One-year clinical follow-up was available in all patients. At 1 year, clinical worsening had occurred in 3 (4.8%) patients in the PADN plus PDE-5i group and in 15 patients (23.1%) in the sham plus PDE-5i group (adjusted hazard ratio: 0.17; 95% confidence interval [CI]: 0.05-0.60; p=0.006), driven by significantly increased rates of PAH-related hospitalisations, worsening functional class and the requirement for additional PAH treatments in the sham group. Results were consistent in high-risk, intermediate-risk and low-risk patients (p=0.186). Patients treated with PADN plus PDE-5i had an improvement in the between-group change in the six-minute walking distance (6MWD) from baseline to 1 year of 81.2 m (95% CI: 50.3-112.2; p<0.001) compared with PDE-5i treatment alone.
In this multicentre sham-controlled randomised trial, PADN treatment for Group 1 PAH significantly reduced clinical worsening and improved the 6MWD during 1-year follow-up in patients treated with a PDE-5i.
目前尚未有关于肺动脉去神经术(PADN)治疗 1 型肺动脉高压(PAH)患者长期临床转归的报道。

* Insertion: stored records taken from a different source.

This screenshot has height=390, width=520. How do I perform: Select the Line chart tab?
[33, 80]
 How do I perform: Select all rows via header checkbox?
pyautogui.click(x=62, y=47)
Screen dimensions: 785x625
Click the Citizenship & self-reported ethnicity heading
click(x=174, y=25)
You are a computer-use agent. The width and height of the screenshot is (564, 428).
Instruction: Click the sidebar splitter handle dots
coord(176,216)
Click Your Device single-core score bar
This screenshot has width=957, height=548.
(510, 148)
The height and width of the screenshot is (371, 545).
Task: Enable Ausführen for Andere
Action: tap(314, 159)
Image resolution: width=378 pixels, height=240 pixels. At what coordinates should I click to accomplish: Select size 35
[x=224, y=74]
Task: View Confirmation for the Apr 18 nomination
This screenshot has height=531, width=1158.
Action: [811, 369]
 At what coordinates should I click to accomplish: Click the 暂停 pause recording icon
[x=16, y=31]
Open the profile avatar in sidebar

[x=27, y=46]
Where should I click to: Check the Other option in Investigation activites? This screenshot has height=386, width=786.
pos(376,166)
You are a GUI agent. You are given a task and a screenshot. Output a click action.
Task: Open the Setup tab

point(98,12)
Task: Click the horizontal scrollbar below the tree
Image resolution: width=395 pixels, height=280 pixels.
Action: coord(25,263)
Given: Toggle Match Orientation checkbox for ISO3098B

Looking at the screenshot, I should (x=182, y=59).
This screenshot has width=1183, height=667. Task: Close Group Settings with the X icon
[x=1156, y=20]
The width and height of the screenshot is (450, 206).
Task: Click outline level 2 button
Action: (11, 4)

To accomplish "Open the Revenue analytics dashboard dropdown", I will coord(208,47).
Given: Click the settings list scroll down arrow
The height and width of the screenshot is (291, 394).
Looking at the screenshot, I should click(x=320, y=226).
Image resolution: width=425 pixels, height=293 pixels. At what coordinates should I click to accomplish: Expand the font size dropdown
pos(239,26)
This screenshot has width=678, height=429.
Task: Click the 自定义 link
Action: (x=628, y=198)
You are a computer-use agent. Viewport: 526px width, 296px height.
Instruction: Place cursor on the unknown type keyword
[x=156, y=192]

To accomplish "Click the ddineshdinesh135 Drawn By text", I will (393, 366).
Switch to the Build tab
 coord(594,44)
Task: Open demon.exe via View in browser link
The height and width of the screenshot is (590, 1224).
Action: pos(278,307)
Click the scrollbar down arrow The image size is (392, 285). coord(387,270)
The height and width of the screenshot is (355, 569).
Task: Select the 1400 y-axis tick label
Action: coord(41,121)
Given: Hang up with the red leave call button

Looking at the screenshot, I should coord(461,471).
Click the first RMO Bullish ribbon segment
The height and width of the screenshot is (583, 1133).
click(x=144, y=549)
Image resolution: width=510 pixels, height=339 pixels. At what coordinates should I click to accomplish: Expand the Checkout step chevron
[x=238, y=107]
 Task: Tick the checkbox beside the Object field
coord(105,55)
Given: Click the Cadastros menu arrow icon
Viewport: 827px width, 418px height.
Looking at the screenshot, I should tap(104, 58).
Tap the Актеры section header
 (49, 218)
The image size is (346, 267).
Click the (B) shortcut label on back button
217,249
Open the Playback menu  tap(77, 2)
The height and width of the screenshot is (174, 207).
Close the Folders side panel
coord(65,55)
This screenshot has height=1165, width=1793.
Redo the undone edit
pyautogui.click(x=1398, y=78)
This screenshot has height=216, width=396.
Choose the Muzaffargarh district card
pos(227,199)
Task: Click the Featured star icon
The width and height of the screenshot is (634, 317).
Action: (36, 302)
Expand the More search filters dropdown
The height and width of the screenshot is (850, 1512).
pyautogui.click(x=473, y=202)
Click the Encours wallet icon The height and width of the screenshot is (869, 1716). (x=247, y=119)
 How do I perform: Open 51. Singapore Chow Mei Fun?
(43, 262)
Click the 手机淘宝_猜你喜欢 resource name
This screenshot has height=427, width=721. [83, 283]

本研究旨在评估 PADN 对 PAH 患者 1 年转归的影响。
多中心的 PADN-CFDA 试验中,128 例 1 型 PAH 患者被随机分为 PADN 联合磷酸二酯酶-5 抑制剂(PDE-5i)治疗组和假手术联合 PDE-5i 治疗组。本研究的主要终点为随机分组后 1 年时的临床恶化,包括 PAH 恶化(WHO 功能分级恶化、需要额外的 PAH 治疗或 PAH 相关住院治疗、房间隔造口术、肺移植登记或全因死亡)。
所有患者均完成 1 年的临床随访。1 年后,PADN 联合 PDE-5i 治疗组有 3 例(4.8%)患者出现临床恶化,而假手术联合 PDE-5i 治疗组有 15 例(23.1%)患者出现临床恶化(调整后的风险比:0.17;95%置信区间 [CI]:0.05-0.60;p=0.006),这主要归因于假手术组中 PAH 相关住院治疗、功能分级恶化和需要额外的 PAH 治疗的发生率显著增加。在高危、中危和低危患者中,结果一致(p=0.186)。与 PDE-5i 单药治疗相比,PADN 联合 PDE-5i 治疗组患者的 6 分钟步行距离(6MWD)从基线到 1 年的组间变化有显著改善,差值为 81.2 m(95%CI:50.3-112.2;p<0.001)。
在这项多中心假手术对照随机试验中,对于接受 PDE-5i 治疗的 1 型 PAH 患者,PADN 治疗可显著降低临床恶化发生率,并改善 1 年随访期间的 6MWD。